首先把作品(加作者,因为作品可能同名)和评分者都转换为编号:
#!/usr/bin/env python
# -*- coding:utf-8 -*-
#用来从deviantArtThreaded.db的Art表再生成两个表,分别是作品和评分者与标号的对应索引
import sqlite3
db = sqlite3.connect('./deviantArtThreaded.db')
cur = db.cursor()
cur.execute('CREATE TABLE IF NOT EXISTS Picture (ID INTEGER PRIMARY KEY AUTOINCREMENT, Name varchar(200))')
cur.execute('CREATE TABLE IF NOT EXISTS Follower (ID INTEGER PRIMARY KEY AUTOINCREMENT, Url varchar(200))')

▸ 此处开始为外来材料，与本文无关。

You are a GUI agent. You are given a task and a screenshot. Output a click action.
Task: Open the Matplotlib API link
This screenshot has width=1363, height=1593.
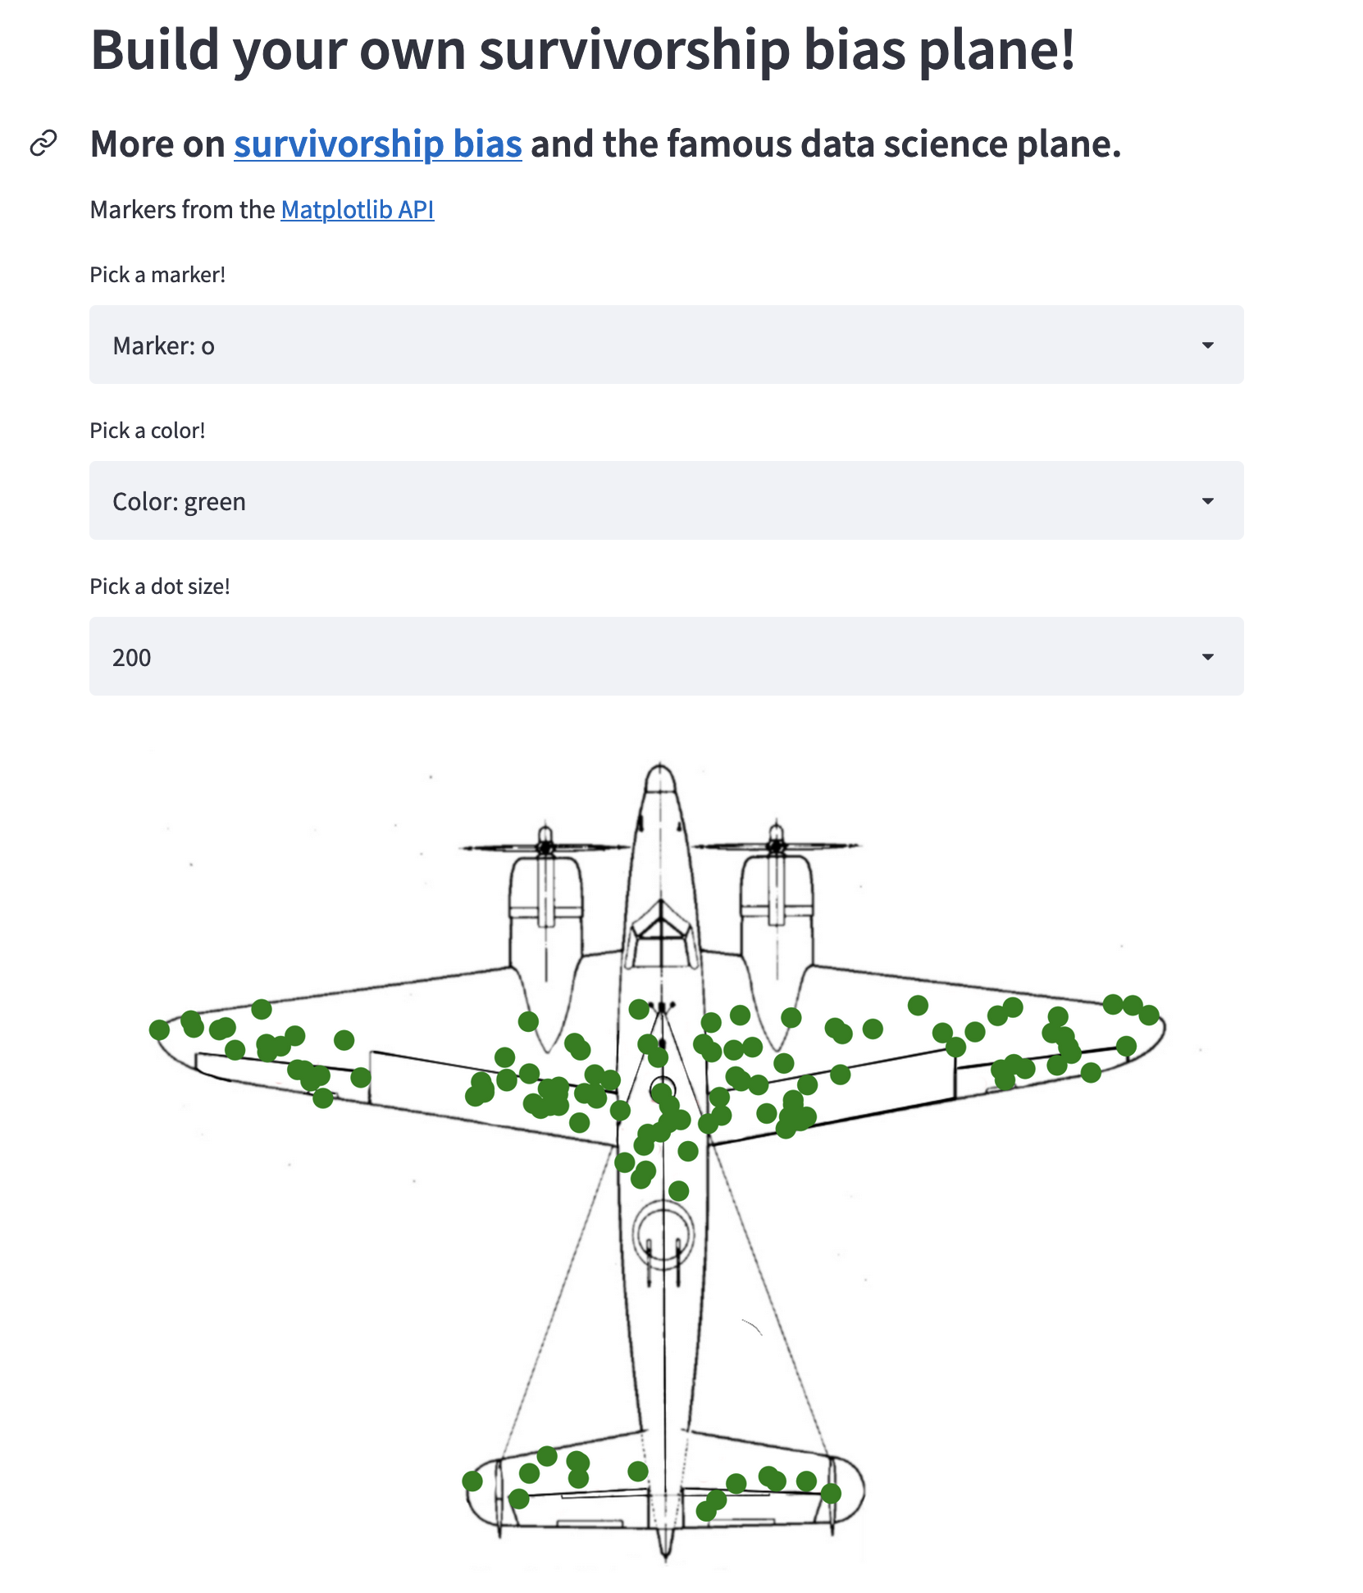357,210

cur.execute('INSERT INTO Picture (Name) SELECT DISTINCT Title||" by "||Author FROM Art')
cur.execute('INSERT INTO Follower (Url) SELECT DISTINCT Follower FROM Art')
得到2192个作品、58207个评分者,共127433条评分记录。以作品为行,评分者为列,则评分矩阵的稀疏度为127433 / (2192 * 58207) < 0.001。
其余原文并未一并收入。